For some reason, I look at the business card as a surviving veteran of the technology revolution. For starters, it's printed on paper. I remember a teacher explaining the origin of the business card, and how it (if my memory serves me) has roots stemming from the calling card of yore. No, not the jester-printed playing card from comic villain "Joker" or the plugged and flooded sinks of the "Wet Bandits" in Home Alone. A calling card would be presented to either a butler or secretary type person when you "called" on another individual. The card was then brought back to you and depending on the reply - in the form of a folded corner, I think- you knew the response. I'm sure there are variations in history, go wikipedia that and see what you get.

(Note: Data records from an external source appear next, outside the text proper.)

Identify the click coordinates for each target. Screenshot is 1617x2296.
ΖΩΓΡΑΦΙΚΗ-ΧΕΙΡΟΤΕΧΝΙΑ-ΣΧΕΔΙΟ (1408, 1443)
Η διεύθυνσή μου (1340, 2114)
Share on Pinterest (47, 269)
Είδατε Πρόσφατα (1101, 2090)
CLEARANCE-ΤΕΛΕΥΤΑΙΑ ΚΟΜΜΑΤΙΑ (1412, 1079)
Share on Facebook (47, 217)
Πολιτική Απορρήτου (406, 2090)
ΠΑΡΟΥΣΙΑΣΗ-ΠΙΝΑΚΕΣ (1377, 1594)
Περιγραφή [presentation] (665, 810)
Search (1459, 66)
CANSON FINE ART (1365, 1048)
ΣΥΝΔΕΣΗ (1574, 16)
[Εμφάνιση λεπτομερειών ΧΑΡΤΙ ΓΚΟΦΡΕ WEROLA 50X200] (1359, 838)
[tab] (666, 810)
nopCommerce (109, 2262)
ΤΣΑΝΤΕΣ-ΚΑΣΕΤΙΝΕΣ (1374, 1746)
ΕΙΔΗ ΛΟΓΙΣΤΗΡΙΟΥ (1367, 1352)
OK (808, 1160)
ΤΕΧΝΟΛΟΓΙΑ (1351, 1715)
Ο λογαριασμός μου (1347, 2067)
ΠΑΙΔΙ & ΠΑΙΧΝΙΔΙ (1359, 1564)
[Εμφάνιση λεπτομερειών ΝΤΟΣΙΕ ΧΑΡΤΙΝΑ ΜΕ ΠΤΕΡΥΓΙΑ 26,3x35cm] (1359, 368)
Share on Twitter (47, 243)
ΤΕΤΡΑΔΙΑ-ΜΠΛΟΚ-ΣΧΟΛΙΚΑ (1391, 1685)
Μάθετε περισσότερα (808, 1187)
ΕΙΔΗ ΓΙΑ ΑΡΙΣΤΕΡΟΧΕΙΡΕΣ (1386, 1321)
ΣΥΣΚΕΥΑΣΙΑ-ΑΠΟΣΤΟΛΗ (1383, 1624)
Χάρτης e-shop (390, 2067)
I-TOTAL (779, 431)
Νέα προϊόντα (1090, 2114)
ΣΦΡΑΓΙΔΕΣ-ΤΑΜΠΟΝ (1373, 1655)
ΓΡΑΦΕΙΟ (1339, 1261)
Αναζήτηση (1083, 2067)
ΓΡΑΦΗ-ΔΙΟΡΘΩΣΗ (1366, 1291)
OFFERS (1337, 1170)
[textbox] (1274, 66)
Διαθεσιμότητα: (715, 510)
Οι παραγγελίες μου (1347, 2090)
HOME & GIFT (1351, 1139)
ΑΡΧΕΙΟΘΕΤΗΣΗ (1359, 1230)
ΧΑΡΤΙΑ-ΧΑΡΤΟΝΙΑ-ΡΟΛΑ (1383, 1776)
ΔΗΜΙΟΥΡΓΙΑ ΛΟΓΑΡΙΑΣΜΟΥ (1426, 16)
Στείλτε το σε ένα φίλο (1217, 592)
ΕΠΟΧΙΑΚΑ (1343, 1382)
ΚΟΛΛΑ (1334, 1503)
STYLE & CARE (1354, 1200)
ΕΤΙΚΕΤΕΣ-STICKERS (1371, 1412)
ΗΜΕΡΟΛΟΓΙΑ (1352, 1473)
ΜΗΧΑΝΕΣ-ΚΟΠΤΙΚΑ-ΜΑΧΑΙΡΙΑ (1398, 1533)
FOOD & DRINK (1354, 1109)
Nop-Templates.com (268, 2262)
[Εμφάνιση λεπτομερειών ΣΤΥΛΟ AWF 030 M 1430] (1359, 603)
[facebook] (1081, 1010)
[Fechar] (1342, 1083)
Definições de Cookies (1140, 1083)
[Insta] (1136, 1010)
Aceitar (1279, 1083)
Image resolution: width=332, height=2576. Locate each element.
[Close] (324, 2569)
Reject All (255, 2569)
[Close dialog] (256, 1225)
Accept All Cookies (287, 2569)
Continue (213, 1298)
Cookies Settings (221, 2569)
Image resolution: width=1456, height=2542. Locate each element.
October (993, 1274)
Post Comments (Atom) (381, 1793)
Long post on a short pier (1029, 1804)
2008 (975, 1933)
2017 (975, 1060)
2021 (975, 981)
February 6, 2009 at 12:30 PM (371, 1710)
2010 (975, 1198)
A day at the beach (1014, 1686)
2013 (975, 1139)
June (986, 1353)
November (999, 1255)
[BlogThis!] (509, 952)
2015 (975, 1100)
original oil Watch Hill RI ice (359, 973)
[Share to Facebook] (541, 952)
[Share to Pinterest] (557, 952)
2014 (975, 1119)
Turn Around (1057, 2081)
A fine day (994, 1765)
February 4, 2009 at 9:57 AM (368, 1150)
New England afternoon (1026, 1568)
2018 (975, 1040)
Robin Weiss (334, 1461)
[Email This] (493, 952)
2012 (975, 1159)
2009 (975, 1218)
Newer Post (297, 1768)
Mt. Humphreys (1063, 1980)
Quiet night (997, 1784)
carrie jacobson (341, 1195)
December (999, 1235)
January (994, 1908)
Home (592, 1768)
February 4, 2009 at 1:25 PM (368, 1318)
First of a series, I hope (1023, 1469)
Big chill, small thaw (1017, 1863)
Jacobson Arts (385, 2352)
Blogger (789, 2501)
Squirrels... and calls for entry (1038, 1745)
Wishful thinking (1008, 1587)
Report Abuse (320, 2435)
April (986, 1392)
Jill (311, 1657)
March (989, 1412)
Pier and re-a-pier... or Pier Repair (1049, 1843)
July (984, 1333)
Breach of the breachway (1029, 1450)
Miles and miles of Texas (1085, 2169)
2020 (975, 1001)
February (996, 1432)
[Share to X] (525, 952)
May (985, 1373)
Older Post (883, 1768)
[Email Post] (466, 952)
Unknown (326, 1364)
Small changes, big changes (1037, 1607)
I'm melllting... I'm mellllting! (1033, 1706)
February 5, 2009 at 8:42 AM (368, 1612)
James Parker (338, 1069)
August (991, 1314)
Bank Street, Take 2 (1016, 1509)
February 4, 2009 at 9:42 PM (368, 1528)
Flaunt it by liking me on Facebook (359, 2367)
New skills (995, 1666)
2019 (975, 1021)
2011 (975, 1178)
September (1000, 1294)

Either way, I dish out and receive enough business cards on these road trips to build a small fortress. I actually reference them more often than I thought I would. I always mean to enter all the data as contacts into my phone, but honestly most of the information I can find quicker by just looking up a company website. I had an app that would snap a photo of the card and import it to my contacts, but it didn't really work too well. The real tricky ones are the secret contacts people put on business cards. If you have it, it means you met in person or got the information from somebody that knows something about something. Usually it's the cell phone number. Everybody posts the office phone number online, and prints the cell number on a card.
Now, there are various structures of business cards, and it amazes me how innovative some people get. Using the classic, standard issue square edged rectangular card stock style as "normal" the branches outs go far and wide. There is some theory to making a slightly bigger card, so it literally "stands out" in a stack. Then there are the abnormally small ones, that resemble half-sized cards. I have found these to be popular among the environmentally conscious card holder, claiming it uses less paper. True enough, but it also allows for less information, and I can barely read the cards as it is. Texture plays a big role as well. The really glossy type are nice for wet conditions, such as a bars and marinas. (They also stand up best in the laundry). The uber-thick and unbendable cards are sturdy yet bulky, but allow for fancy embossing and layering. I have seen shiny gold medallions on cards of certain government employees, either in crest or shield icons.
Picking a title for a business card can be tough too. In the craft beer industry, I come across many varieties of titles. As another way to distance from the big domestics, business cards have become canvas' for creativity. Instead of sales rep I have seen "beer ninja" and "beer nerd" as well as more traditional "purveyor of fine libations" at the bars. Our Florida distributor's squad has a lot of great alternatives, "director of hoperations" included. For awhile mine displayed "Global Beverage Dominator" because my first sales trip was conducted driving the '78 VW red minibus featuring "Global Beverage Domination" on the back window. Now I have "New Market Development" which doesn't really touch on the creative possibilities, but gets the point across. I have also seen business cards for people without a business, nearly all in jest.
If you see any funny business cards let me know, I'm always up for a chuckle.